Car park giant NCP has started a formal "last resort" process to pull out of contracts for unprofitable parking facilities and implement cut rents, as it reels from the impact of stay-at-home orders due to the coronavirus pandemic.
The company said it had seen revenues drop by 80% and the plan to restructure the business will be put to creditors at the end of May.
NCP's Japanese owner, Park 24, said it backs the plan and will cut funding if it does not succeed.
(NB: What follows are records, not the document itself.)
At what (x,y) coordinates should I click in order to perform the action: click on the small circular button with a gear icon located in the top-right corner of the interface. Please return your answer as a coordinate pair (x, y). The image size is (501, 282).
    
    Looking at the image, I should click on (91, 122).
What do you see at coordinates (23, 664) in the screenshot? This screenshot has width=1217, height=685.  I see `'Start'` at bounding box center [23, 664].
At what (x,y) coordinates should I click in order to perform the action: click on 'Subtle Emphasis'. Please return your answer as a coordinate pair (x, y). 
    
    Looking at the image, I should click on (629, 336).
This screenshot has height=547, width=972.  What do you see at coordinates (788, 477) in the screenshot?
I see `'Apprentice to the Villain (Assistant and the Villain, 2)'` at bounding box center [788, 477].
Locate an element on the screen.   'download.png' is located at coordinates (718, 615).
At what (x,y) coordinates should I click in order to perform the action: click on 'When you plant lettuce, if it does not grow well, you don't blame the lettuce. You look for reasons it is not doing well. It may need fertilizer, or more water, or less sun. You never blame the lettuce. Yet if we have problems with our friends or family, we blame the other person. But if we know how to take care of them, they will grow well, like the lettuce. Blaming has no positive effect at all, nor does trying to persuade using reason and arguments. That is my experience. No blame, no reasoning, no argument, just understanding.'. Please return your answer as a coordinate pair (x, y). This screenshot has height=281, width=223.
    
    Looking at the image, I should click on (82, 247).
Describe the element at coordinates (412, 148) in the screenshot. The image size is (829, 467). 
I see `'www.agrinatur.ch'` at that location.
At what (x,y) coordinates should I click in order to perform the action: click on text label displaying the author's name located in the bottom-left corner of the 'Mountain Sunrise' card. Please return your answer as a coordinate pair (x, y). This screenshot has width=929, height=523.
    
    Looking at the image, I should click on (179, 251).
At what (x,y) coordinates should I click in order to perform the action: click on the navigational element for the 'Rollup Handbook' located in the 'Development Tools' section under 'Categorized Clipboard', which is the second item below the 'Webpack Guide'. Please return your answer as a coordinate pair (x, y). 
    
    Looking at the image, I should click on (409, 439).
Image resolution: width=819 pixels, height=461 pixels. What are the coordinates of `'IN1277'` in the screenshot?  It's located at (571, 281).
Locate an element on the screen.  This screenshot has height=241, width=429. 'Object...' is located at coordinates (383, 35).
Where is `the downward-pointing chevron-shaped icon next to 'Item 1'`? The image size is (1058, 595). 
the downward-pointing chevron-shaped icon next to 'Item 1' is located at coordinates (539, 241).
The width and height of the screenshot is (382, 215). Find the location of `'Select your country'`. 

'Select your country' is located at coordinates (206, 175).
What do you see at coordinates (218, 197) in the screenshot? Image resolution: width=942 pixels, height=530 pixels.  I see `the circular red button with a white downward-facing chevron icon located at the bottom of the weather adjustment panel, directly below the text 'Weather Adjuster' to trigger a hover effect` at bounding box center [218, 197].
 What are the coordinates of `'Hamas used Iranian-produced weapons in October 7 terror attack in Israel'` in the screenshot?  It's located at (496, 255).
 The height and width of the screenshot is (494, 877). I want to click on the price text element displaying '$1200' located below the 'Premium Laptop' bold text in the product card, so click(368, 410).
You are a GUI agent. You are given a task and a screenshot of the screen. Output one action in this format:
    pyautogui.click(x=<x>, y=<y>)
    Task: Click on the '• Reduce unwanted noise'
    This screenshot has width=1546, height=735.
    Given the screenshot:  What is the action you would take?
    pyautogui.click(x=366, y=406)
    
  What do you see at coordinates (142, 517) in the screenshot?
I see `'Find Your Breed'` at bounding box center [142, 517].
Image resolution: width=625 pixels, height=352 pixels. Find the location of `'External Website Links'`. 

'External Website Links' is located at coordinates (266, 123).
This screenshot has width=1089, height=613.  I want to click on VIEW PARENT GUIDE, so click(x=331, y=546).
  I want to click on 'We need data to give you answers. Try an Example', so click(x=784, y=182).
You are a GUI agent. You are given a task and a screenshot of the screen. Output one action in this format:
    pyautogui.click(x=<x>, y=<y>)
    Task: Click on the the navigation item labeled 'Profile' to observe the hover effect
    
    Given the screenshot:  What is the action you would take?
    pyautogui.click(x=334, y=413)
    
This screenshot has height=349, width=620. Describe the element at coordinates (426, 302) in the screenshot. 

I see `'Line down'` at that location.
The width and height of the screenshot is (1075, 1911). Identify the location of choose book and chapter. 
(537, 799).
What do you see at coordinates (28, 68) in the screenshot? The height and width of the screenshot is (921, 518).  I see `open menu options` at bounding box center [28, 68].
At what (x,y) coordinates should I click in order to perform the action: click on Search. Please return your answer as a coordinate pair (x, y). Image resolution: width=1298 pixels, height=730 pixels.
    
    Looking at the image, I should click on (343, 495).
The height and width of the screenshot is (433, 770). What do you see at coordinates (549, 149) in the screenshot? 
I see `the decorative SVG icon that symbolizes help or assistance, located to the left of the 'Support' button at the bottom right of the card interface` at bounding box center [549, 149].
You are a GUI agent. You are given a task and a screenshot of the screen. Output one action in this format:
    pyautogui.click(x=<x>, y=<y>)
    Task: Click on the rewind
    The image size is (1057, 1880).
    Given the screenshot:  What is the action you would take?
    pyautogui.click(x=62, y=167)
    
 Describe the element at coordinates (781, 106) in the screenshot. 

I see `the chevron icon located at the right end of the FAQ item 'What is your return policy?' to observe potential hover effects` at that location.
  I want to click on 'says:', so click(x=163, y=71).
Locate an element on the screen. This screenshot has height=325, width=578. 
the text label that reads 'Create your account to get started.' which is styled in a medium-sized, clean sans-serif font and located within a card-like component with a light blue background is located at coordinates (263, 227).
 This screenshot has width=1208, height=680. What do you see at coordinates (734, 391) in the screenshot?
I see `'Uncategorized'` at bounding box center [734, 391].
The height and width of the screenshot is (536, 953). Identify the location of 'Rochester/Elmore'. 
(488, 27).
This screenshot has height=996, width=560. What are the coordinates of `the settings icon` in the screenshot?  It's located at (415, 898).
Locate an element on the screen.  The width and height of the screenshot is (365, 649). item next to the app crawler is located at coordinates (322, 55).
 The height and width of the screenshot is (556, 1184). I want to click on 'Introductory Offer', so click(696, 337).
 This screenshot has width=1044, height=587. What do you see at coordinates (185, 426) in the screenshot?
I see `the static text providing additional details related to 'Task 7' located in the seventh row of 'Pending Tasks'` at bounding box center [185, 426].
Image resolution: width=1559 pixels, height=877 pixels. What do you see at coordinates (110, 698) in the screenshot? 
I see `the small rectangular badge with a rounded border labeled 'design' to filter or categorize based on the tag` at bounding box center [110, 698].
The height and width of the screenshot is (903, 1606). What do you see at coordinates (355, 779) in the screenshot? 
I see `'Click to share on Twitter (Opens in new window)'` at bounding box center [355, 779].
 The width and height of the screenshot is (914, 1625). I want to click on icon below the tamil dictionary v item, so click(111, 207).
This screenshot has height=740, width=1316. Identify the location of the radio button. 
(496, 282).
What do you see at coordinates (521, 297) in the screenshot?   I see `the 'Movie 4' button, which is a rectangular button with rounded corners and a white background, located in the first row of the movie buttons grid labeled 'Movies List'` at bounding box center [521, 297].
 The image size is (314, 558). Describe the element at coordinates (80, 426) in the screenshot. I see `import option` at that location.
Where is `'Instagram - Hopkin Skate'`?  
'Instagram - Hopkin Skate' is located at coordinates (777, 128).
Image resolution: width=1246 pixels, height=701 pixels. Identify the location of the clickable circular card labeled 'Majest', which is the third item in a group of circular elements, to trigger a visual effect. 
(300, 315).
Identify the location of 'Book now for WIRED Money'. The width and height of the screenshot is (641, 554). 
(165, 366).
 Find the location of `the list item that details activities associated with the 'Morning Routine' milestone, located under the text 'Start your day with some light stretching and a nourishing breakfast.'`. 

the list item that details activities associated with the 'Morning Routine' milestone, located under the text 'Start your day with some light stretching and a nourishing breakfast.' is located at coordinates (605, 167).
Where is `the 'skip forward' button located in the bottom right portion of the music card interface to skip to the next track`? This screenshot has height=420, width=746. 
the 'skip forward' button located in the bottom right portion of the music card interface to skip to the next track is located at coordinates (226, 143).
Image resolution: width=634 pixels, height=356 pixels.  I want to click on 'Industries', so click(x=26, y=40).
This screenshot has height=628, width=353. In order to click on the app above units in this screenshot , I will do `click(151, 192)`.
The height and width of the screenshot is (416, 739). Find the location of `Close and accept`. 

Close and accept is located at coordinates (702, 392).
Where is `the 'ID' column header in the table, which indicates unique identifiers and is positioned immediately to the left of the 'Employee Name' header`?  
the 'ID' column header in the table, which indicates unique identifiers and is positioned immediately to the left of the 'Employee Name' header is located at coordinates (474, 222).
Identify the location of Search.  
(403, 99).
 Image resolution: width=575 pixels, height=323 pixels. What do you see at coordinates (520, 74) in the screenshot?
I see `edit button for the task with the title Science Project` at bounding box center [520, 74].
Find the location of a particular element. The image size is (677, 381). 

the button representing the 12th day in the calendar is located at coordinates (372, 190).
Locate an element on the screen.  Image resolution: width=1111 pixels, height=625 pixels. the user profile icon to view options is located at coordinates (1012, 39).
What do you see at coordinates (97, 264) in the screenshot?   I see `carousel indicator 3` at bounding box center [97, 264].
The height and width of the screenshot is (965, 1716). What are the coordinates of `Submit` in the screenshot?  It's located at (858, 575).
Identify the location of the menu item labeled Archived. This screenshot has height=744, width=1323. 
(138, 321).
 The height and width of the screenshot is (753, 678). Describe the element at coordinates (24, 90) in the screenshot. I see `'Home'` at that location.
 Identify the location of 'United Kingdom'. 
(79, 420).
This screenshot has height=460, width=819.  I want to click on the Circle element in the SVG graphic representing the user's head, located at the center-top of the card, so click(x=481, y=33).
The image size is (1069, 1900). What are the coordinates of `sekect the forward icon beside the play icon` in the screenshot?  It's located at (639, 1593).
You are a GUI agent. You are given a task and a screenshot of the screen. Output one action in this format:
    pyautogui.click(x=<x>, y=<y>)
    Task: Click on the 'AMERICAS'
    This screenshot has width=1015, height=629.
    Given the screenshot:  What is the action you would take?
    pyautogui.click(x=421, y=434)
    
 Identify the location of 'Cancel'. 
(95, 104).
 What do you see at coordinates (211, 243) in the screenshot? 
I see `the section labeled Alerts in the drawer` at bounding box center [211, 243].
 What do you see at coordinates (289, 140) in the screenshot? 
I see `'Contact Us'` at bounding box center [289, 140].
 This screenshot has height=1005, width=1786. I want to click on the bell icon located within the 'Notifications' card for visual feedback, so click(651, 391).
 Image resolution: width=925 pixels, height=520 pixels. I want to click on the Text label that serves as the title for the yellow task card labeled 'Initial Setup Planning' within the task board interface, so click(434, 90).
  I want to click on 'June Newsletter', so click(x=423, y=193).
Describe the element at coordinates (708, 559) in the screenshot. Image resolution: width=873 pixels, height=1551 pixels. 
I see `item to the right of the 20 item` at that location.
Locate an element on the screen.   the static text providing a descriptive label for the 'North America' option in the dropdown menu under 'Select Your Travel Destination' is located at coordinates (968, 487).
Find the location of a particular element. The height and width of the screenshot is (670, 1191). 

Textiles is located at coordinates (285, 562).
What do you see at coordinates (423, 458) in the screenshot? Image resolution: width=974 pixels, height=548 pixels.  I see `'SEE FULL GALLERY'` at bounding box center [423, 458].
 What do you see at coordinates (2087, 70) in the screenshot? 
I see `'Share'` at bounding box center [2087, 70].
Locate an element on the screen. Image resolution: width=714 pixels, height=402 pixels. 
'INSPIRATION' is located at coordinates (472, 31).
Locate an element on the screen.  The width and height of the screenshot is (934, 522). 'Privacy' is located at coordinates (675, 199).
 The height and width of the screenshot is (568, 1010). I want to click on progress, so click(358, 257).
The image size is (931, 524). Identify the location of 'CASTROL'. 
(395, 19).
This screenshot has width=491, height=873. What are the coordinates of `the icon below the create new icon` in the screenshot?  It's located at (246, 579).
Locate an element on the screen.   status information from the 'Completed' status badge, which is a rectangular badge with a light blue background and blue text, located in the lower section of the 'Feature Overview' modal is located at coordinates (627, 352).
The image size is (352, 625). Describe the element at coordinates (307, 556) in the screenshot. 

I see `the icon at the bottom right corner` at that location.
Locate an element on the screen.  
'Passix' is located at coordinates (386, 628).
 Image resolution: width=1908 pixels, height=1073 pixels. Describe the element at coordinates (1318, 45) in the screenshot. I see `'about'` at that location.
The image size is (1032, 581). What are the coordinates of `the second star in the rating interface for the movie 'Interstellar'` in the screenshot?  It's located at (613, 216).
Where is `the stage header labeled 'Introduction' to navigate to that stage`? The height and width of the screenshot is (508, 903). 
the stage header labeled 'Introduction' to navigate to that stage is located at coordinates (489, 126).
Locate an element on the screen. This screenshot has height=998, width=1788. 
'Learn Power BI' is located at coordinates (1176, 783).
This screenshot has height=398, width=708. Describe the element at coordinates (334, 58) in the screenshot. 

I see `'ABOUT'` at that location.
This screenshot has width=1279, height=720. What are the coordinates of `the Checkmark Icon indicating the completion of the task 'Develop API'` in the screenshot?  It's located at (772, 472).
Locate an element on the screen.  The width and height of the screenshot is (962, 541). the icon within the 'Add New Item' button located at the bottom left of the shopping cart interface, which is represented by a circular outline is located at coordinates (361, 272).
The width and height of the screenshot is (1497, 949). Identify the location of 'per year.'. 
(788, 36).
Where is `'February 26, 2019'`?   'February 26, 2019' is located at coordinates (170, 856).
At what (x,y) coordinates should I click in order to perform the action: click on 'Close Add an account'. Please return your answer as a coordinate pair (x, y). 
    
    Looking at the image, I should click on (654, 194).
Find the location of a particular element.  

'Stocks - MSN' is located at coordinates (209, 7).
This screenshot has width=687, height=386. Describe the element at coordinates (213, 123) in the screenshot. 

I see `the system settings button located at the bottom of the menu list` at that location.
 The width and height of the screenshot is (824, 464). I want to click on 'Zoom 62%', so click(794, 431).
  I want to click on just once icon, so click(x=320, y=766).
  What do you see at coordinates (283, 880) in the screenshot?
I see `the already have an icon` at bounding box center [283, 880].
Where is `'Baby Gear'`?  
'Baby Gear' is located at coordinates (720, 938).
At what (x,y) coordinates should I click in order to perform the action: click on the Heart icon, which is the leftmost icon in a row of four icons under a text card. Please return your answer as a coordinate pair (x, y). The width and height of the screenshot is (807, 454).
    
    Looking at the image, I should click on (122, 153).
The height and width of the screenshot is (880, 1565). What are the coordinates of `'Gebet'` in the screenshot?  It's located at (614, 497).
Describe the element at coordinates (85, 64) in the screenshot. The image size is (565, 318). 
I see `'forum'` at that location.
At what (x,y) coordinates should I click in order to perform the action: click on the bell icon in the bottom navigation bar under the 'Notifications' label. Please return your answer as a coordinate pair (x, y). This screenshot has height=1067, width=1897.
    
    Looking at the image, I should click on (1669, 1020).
NCP said this would tip it over into insolvency.
If the plan fails 1,000 jobs hang in the balance and the future of its business looks uncertain.
The plan uses controversial new restructuring laws which could force landlords to accept changes even if they don't agree to them.
NCP said it has tried to negotiate deals on 500 sites it currently uses.
"NCP has been deeply impacted since last year due to the pandemic - sales during the full lockdowns have typically been about 80% below normal levels; outside lockdown they have not grown beyond about 50% for any length of time."
"This is not a short-term problem ‒ many high streets and train stations are unlikely to ever recover their pre-pandemic footfall," NCP said.
The pandemic has fundamentally altered the way we travel and shop — a fact that has wreaked havoc for high streets and in turn car parks.
Last week new figures from the British Retail Consortium (BRC) showed there are now 5,000 fewer stores on the UK’s high streets since the start of the pandemic. One in seven shops now lie vacant.
Even as restrictions lift, footfall on high streets is far below what it has been.